In casa Inter ci si interroga sul futuro di Erick Thohir. Chiaro, che la sua eventuale uscita cambierebbe l’assetto societario nerazzurro come scritto nel contratto che il giugno scorso ha sancito il passaggio delle quote di maggioranza del club dal tycoon al gruppo Suning. Thohir, che attualmente detiene il 31%, potrà vendere il proprio pacchetto il 30 novembre ad una cifra prefissata – si calcola una plusvalenza sui 50 milioni – oppure «scommettere» sull’Inter e uscire soltanto il 30 giugno 2017. Con il rischio, legato ai risultati più finanziari che sportivi del club, di incassare di più, ma anche di perdere qualcosa rispetto al fisso che gli sarebbe garantito se vendesse già questo autunno.
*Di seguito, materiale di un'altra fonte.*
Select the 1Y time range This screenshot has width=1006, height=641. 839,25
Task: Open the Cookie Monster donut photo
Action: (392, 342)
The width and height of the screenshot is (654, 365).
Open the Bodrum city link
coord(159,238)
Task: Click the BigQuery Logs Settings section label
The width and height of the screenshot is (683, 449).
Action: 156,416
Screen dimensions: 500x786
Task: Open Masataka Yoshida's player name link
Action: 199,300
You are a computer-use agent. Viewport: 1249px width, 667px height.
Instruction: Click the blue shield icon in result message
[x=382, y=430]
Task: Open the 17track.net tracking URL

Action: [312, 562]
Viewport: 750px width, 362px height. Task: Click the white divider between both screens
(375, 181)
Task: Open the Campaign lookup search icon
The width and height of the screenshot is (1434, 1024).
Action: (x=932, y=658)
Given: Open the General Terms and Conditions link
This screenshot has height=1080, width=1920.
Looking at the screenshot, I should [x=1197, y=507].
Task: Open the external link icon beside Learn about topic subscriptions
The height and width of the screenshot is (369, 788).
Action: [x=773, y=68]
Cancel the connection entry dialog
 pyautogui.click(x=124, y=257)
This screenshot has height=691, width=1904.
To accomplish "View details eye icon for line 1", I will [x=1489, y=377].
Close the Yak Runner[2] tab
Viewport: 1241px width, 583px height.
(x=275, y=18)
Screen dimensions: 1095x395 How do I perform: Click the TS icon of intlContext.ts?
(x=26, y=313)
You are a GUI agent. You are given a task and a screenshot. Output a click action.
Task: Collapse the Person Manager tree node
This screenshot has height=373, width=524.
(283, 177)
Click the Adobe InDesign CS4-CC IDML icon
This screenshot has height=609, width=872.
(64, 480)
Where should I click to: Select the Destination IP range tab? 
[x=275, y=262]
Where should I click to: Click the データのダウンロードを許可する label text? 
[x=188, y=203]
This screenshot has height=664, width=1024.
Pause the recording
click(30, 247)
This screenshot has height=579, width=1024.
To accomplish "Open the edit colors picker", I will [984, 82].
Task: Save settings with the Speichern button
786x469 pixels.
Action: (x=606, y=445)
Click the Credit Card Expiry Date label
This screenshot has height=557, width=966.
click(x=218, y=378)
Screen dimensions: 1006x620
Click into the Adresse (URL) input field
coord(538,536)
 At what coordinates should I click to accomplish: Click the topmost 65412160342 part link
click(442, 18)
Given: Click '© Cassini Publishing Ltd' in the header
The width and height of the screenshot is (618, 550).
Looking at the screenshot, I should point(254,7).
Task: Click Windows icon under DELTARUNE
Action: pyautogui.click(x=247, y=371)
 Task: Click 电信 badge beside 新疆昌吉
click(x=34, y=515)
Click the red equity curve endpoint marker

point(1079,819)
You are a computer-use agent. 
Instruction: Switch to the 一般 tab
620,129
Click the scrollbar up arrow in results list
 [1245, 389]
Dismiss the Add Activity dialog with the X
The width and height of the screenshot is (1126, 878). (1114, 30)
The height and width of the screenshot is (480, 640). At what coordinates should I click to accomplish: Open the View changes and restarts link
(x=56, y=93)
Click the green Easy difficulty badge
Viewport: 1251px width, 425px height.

Le variabili da cui dipenderebbe l’incasso di Thohir non sarebbero tanto la benedetta qualificazione alla Champions League – che comunque rimane prioritaria per il progetto dei cinesi -, quanto il rapporto tra i costi e i ricavi del club e l’aumento delle stesse entrate (di ieri l’ingresso dell’olandese Copa, ditta specializzata in abbigliamento casual dedicato al calcio). Passaggio fondamentale anche in chiave fairplay finanziario, per non essere costretti a cedere giocatori.